I had the same problem on my first Integral. I think the pressures seen by the hinge sealing material have a lot to do with the airfoil because I never had the problem before in 25 or 30 years of flying. After three or four flying sessions of the problem re-appearing, I cured it by sealing both sides of the aileron (top and bottom). As I recall, I used Blenderm on the top side and already had monocote on the bottom. On the two Integrals I've built since then, I just sealed all the control surfaces on both sides (monocote for aileron and elevator, Blenderm for rudder). It's been maintenance free. I've just never had a good handle on applying Blenderm.
On the razor blades, do you use a shearing cut where you pull the excess up against the blade, or do you slice it off by running the blade along the edge of the surface? Sorry if I seem to be nit-picking this. I've already tried a bunch of things and haven't been real happy with any technique I've come up with so far.
Verne
ORIGINAL: ArchNemesis
Lots of sharp straight edge razor blades then. And yes, they ''gum'' quickly.

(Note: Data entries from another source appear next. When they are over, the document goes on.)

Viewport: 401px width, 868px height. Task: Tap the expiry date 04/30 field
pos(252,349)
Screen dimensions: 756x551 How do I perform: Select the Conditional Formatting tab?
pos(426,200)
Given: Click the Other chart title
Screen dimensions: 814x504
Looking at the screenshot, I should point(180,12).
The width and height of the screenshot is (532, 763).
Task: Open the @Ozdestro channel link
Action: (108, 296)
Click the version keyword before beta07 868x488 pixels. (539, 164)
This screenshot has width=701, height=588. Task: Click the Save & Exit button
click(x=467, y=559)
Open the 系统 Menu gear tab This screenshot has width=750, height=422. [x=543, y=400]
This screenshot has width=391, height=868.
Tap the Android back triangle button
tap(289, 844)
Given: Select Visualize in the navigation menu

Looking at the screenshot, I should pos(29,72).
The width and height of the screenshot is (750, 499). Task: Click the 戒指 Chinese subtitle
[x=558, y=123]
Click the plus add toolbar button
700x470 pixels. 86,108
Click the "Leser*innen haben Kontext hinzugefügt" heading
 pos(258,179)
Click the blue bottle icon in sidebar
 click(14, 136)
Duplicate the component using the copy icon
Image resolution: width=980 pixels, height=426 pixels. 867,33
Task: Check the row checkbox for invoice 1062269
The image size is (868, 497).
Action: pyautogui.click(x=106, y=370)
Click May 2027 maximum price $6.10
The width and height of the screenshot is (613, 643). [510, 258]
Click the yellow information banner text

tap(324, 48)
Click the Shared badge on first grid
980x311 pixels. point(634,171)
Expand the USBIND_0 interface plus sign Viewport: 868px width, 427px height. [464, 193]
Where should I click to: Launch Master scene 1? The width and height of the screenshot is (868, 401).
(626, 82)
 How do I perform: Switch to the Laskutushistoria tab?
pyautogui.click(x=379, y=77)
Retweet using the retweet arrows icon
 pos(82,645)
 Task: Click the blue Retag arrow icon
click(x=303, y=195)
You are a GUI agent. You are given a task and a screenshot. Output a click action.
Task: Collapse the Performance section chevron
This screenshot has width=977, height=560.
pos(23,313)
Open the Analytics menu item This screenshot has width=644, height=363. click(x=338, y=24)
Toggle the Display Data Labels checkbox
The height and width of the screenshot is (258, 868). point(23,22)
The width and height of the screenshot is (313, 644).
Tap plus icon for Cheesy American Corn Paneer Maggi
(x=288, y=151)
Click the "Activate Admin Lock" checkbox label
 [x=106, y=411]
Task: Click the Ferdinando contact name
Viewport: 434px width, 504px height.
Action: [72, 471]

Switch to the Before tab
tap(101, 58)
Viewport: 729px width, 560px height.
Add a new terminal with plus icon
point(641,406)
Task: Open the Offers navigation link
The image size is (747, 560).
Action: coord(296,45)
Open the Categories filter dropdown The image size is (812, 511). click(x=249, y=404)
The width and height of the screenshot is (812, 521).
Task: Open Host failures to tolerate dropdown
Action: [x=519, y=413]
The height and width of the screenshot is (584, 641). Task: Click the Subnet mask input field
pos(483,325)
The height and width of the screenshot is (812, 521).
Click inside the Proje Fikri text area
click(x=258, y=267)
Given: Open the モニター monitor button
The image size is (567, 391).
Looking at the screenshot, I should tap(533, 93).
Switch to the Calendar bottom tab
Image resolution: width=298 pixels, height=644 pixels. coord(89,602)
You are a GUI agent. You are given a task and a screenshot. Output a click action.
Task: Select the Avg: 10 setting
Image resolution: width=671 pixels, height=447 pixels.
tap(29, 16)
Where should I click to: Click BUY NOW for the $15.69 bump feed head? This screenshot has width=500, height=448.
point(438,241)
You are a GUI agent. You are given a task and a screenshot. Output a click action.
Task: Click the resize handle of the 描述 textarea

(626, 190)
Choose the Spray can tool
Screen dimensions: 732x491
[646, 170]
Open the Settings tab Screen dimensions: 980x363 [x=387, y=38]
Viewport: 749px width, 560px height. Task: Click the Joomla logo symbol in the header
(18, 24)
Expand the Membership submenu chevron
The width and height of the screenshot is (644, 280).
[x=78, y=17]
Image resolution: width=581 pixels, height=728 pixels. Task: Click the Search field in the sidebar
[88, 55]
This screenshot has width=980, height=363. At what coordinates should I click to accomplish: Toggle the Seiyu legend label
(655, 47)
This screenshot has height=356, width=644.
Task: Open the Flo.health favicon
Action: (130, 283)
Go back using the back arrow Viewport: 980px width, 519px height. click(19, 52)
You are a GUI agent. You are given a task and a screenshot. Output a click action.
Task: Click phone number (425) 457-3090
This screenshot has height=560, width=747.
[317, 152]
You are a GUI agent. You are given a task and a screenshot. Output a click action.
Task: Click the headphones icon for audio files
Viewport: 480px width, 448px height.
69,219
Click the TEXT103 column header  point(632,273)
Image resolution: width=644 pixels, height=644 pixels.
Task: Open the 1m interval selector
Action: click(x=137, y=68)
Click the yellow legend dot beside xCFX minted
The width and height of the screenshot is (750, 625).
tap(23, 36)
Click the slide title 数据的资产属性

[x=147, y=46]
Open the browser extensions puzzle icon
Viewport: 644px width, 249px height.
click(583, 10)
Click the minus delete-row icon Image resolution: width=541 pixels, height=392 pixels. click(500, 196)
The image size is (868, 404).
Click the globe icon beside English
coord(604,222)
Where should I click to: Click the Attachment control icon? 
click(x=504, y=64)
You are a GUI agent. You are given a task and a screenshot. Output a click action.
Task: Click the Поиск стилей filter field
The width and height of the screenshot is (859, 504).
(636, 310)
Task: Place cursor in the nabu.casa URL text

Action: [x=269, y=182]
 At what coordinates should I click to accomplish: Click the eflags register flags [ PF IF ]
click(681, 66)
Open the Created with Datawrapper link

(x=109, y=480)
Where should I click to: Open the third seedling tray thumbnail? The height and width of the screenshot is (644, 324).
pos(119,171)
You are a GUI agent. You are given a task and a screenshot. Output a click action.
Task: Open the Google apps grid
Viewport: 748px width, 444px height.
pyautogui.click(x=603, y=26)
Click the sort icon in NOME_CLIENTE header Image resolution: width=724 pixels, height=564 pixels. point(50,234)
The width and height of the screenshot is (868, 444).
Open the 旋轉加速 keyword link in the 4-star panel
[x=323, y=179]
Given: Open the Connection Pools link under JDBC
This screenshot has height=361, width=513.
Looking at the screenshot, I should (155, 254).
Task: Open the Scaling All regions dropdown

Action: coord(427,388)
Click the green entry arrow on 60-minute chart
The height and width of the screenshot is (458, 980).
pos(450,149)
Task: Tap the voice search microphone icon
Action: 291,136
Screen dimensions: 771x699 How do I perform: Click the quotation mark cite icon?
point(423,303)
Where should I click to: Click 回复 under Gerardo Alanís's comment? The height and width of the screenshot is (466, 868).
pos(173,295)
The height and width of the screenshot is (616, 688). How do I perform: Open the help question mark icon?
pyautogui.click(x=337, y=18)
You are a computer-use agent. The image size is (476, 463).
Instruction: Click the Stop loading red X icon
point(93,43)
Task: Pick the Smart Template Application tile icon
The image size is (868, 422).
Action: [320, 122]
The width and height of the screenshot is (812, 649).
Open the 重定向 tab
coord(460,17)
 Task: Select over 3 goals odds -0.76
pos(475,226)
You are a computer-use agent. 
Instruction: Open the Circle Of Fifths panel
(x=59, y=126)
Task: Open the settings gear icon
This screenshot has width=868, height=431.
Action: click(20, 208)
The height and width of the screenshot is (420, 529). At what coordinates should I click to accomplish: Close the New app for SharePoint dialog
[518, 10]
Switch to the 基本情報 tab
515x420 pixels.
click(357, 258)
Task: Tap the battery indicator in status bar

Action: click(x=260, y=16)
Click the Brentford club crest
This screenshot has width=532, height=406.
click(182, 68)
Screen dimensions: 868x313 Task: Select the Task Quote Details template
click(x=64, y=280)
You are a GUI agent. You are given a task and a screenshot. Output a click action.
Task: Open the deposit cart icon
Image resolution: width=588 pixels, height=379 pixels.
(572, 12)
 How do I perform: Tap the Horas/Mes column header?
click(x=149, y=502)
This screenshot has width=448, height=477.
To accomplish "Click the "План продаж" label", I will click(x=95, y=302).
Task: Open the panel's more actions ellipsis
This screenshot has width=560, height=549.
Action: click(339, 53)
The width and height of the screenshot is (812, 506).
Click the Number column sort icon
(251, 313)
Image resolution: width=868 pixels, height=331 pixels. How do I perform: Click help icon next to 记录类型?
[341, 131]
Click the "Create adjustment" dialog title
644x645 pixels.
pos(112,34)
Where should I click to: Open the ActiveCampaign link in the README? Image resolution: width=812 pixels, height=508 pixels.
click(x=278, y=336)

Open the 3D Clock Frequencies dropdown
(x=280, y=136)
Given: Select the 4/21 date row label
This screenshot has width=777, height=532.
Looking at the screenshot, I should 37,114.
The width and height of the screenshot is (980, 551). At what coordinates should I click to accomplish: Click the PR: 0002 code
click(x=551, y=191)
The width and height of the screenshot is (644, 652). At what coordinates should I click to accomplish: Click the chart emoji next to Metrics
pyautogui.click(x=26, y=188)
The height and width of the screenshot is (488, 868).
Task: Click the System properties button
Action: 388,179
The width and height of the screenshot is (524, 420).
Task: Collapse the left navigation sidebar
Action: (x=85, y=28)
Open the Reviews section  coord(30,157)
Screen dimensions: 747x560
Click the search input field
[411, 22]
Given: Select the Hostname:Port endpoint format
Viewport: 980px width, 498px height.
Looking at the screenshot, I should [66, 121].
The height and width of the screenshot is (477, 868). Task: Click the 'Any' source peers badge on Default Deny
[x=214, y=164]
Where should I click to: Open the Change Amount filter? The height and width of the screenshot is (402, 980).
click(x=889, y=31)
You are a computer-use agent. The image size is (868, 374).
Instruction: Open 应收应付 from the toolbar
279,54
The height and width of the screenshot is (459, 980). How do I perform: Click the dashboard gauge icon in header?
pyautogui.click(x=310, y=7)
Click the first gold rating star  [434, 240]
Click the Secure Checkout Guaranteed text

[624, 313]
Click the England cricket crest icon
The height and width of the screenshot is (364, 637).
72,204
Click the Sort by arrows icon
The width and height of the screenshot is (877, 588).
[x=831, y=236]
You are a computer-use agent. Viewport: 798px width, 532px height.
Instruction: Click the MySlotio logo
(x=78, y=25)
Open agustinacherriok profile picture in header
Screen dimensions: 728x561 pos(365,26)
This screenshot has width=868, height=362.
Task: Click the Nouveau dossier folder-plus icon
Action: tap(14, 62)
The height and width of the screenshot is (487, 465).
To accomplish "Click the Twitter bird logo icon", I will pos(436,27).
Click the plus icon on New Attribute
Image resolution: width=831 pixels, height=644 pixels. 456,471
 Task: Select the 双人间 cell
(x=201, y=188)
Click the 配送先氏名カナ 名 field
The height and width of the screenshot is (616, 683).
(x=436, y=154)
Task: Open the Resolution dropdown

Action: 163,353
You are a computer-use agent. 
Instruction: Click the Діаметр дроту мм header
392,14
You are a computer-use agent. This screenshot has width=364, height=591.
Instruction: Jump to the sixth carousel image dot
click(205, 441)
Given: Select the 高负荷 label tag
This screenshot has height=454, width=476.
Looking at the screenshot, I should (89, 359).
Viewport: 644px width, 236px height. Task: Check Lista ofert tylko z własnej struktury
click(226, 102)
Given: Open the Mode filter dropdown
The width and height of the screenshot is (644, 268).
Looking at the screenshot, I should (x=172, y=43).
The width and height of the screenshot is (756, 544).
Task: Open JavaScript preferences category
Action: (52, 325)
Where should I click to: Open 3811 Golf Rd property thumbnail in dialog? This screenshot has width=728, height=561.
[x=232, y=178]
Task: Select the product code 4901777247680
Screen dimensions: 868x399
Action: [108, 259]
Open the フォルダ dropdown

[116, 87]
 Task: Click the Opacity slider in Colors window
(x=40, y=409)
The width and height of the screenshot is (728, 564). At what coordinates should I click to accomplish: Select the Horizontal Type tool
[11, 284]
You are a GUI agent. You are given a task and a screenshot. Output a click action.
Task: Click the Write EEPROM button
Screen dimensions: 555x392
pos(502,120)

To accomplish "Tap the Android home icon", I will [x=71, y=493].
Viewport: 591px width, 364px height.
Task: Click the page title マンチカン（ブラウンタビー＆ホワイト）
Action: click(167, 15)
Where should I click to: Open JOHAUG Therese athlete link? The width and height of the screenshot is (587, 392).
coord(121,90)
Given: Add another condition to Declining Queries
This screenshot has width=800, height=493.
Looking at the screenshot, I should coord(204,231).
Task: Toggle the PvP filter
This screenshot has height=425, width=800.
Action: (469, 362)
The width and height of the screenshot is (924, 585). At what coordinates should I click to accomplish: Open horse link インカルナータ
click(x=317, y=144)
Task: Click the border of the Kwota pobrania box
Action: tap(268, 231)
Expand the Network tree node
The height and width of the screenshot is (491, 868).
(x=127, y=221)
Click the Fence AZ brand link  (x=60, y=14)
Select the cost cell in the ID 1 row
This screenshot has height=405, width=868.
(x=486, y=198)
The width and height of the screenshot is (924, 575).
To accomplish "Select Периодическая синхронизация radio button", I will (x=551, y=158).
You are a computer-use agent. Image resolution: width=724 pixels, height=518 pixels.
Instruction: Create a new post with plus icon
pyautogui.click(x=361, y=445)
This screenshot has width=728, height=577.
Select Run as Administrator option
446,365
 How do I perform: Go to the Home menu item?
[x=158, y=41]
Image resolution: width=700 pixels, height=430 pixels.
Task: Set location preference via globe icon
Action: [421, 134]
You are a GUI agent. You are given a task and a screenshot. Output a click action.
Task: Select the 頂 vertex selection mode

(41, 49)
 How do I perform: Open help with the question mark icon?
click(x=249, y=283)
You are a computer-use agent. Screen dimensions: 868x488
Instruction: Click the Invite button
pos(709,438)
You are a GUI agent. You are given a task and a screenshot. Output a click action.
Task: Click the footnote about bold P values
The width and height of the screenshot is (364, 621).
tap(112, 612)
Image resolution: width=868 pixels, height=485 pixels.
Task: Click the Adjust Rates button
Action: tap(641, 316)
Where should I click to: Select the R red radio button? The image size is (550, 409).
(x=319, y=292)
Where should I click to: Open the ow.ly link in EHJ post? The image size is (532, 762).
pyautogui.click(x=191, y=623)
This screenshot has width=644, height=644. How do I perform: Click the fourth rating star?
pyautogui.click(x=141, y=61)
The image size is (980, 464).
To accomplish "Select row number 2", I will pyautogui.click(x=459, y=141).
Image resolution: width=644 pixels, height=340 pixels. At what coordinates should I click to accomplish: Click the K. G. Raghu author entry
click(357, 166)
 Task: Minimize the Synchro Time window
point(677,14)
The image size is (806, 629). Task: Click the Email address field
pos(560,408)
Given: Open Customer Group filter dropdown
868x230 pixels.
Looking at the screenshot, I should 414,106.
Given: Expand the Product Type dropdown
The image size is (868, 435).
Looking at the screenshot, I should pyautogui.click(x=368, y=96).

I stopped using clear monokote on the ailerons and elevators when I had the film ''blow out'' of the hinge gap during practice up at Weak Signals. Rather than fold IN to the gap when it closed, it folded OUT in flight...adding significant trim in the process. One minute I'd need 7 clicks of right, the next 7 click back left. Thought I had a bad servo until I landed and luckily saw that the hinge piece of monokote was sticking out. Changed it to blenderm at the field and never looked back.